1.3milion Brits including half a million children will be dragged below the poverty line despite Rishi Sunak‘s Spring Statement, devastating analysis says.
A typical working-age household will see their real income fall 4% next year - a loss of £1,100, the Resolution Foundation think tank said.
Absolute poverty - rather than relative poverty - is crucial because it is the measure Boris Johnson chooses to use.
In 2020 the PM controversially boasted poverty had fallen when relative poverty was up and absolute poverty was down.
It comes after the Budget watchdog said soaring inflation - expected to nudge 9% in a four-decade high - will inflict the biggest disposable income drop since records began in the 1950s.
And today the Foundation warned poorer Brits will be hit harder as the Tory Chancellor refused to raise benefits - which will rise at less than half inflation.
Meanwhile his £11bn in cuts to National Insurance and fuel duty will mostly benefit people in work.
Even with a 1p cut in income tax from 2024, seven out of eight workers will still be paying more tax overall by 2025, the overnight analysis found.
The experts said: “The scale and distribution of the cost of living squeeze, coupled with the lack of support for low-income families, means that a further 1.3 million people are set to fall into absolute poverty next year, including 500,000 children – the first time Britain has seen such a rise outside of recessions.”
Despite the tax cuts yesterday, the think tank said only those earning between £49,100 and £50,300 will actually pay less income tax in 2024-25.
And only those earning between £11,000 and £13,500 will pay less tax and National Insurance (NI).
Of the 31 million people in work, around 27 million (seven-in-eight workers) will pay more in income tax and NI in 2024-25, the think tank said.
By 2027 earnings will be £11,500 behind what they would have been if they had continued growing on the pre-2008 path.
Torsten Bell, Chief Executive of the Resolution Foundation, said: “In the face of a cost of living crisis that looks set to make this Parliament the worst on record for household incomes, the Chancellor came to the dispatch box yesterday promising support with the cost of living today, and tax cuts tomorrow. Significant measures were announced on both counts, but the big picture is that policy does not measure up to the rhetoric.
“The decision not to target support at those hardest hit by rising prices will leave low-and-middle income households painfully exposed, with 1.3 million people, including half a million children, set to fall below the poverty line this coming year.
“And despite the eye-catching 1p cut to income tax, the reality is that the Chancellor’s tax changes mean that seven-in-eight workers will see their tax bills rise. Those tax rises mean the Chancellor is able to point to a swift fiscal consolidation and significant headroom against his fiscal rules.
“The big picture is that Rishi Sunak has prioritised rebuilding his tax-cutting credentials over supporting the low-to-middle income households who will be hardest hit from the surging cost of living, while also leaving himself fiscal flexibility in the years ahead. Whether that will be sustainable in the face of huge income falls to come remains to be seen.”

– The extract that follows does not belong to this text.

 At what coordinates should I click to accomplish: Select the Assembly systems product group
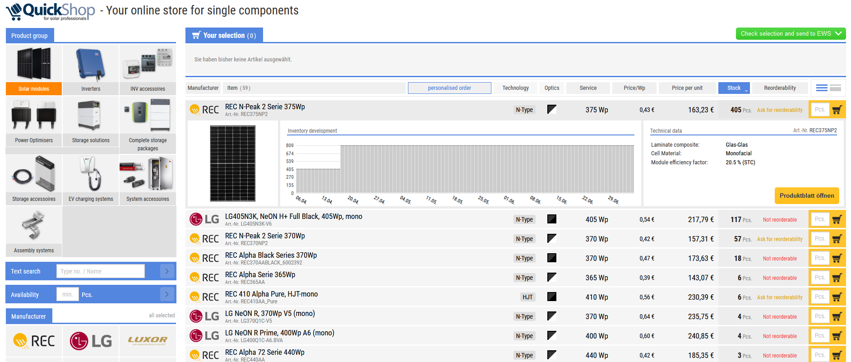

Office for Budget Responsibility watchdog chairman Richard Hughes said despite the measures announced by Rishi Sunak, people still face an "unprecedented" fall in living standards.
He told BBC Radio 4's Today programme: "So in total, they amount to about an £18 billion giveaway in this spring statement coming from the Chancellor.
"That offsets around a third of the overall hit to living standards that people would otherwise have felt had he not taken those measures, so without the Chancellor taking action, people would have felt a 3% fall in their living standards in the coming 12 months.
"That reduces it down to around 2%, but it's still an unprecedented fall in people's standard of living over the next 12 months".
Mr Hughes also said energy bills are "doubling" over the course of the year, rising by around 50% in April and another 40% in October.